We are in the grip of winter here as we enter February with still a month or more of the coldest season, the shortest days, the slickest streets. So be it. As Mark Twain once said, “Everyone talks about the weather, but no one does anything about it.”
Maybe it’s better to look at positives however and wherever you can find them. One of the virtues of winter – maybe the only one – is the winter wardrobe. More specifically, the sweater, which along with jeans may be the two greatest fashion accessories invented by man for man.
I come to praise the sweater, not to bury it. It is one of the most overlooked, disregarded articles of clothing in any closet, yet so valuable, so versatile, so wonderfully lazy to wear.
If it were up to me, I’d wear a sweater every day from the first of November until sometime in March. And on the rare days I didn’t wear a sweater, I’d select among my fashionable line of hoodies to wear, but that’s a story for another day.
There are currently 17 sweaters in the top of my closet that are in various stages of half-folded, balled up or draped over a suitcase. To put that in perspective, I don’t have 17 of anything else. Not underwear, not socks, not shoes, not knit shirts, not ties.
I got crew neck, V-neck, half-zips, sweater vests, argyle, wool, cotton, blended, you name it. I have everything but a Mr. Rogers cardigan, and I’d proudly rock that if I had one and start smoking a pipe if need be.
My collection began during those awkward years of Christmas gift-giving, from around ages 25 to 50. Soap-on-a-rope and Old Spice gift sets had played out, and stumped family members kinda threw up their hands and settled in to the default idea of just-get-him-a-sweater that went from the 1980s until – well, it’s still going on.
Which is fine, the more the merrier. Why the sweater? Is it fashionable? Well, that’s part of it. I give you something called “The Gentlemanual,” and the top 10 things that women like about men’s fashions:
6. We love the V-neck sweater on a guy. The V-neck is indicative of studiousness and is worn by men who are put together and who know how to take care of themselves. A V-neck is just the right balance between casual and done up.
I’m not the studiousness, put together or take care of myself parts, but that last sentence speaks volumes. I will wear a sweater to church, and since this is being written in late December, I’ll probably wear one to go outside and take down the Christmas lights in just a bit.
And it just might be the very same sweater.
That’s the beauty of the sweater. It’s welcome at any cool-weather occasion, but what sets this Wonderment of Wool apart is it’s for the fashionably lazy at heart. “Just put a sweater over it” might be the sweetest six words in men’s clothing.
Bob Knight gets it. The Hall of Fame basketball coach back in the 1980s essentially said the heck with it, and dropped wearing his loud plaid sports jacket and tie and honed in on the sweater for the next 20 years.

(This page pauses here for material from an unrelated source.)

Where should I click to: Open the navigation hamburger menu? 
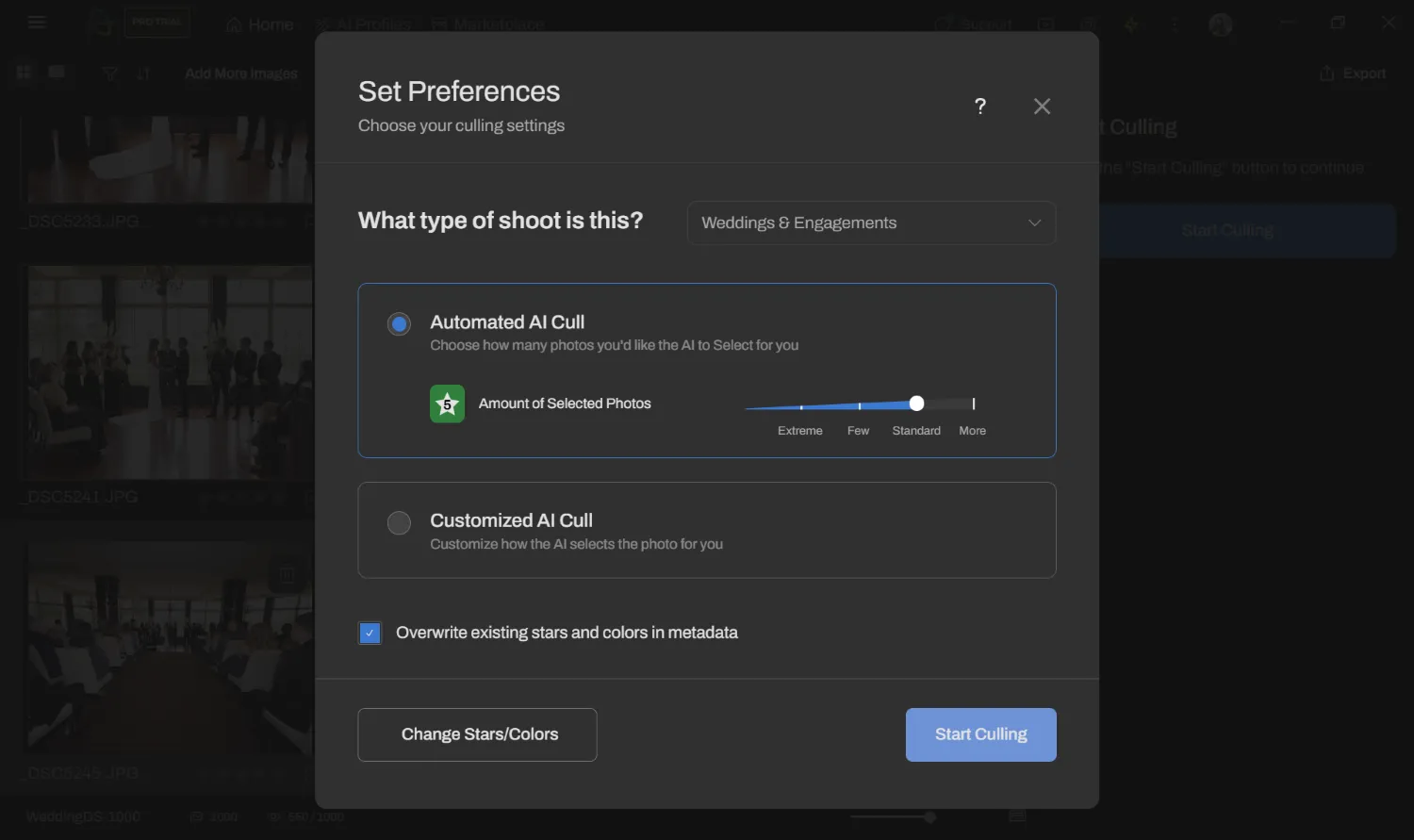(37, 22)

At Texas Tech, he wore a black sweater with an O’Reilly Auto Parts insignia on it. For all I know, it may have been the same black sweater for the eight years he was Tech’s coach. To which I say, so what?
Much of the time he wore that sweater over a knit shirt, which is kind of a faux pas among the fashion elite – like he remotely cared. You know that shirt he wore had that day’s lunch over the front, but the sweater hides all that.
I can wear a wrinkled shirt under a sweater. I can wear one with a spot on it under a sweater. I can have a button-down with a hole on it, and my wife will say, “Don’t throw that away. You can put it under a sweater.” To which I say, “Amen, sister.” I can wear a T-shirt from the 1984 Amarillo National Bank 10K under a sweater.
A sweater is often warm enough that a bulky coat is not needed, but cool enough inside that’s it’s no different than a sports jacket or a long-sleeve shirt. And since you can hide the same shirt under a multitude of sweaters, laundry doesn’t pile up as much.
Granted, a sweater does conform to the body, so it will not hide certain enlarged belly parts, but maybe that’s just the motivation to drop a few pounds to wear the versatile Swiss Pocket Knife of Clothing.
God bless the sweater. Long may it wear.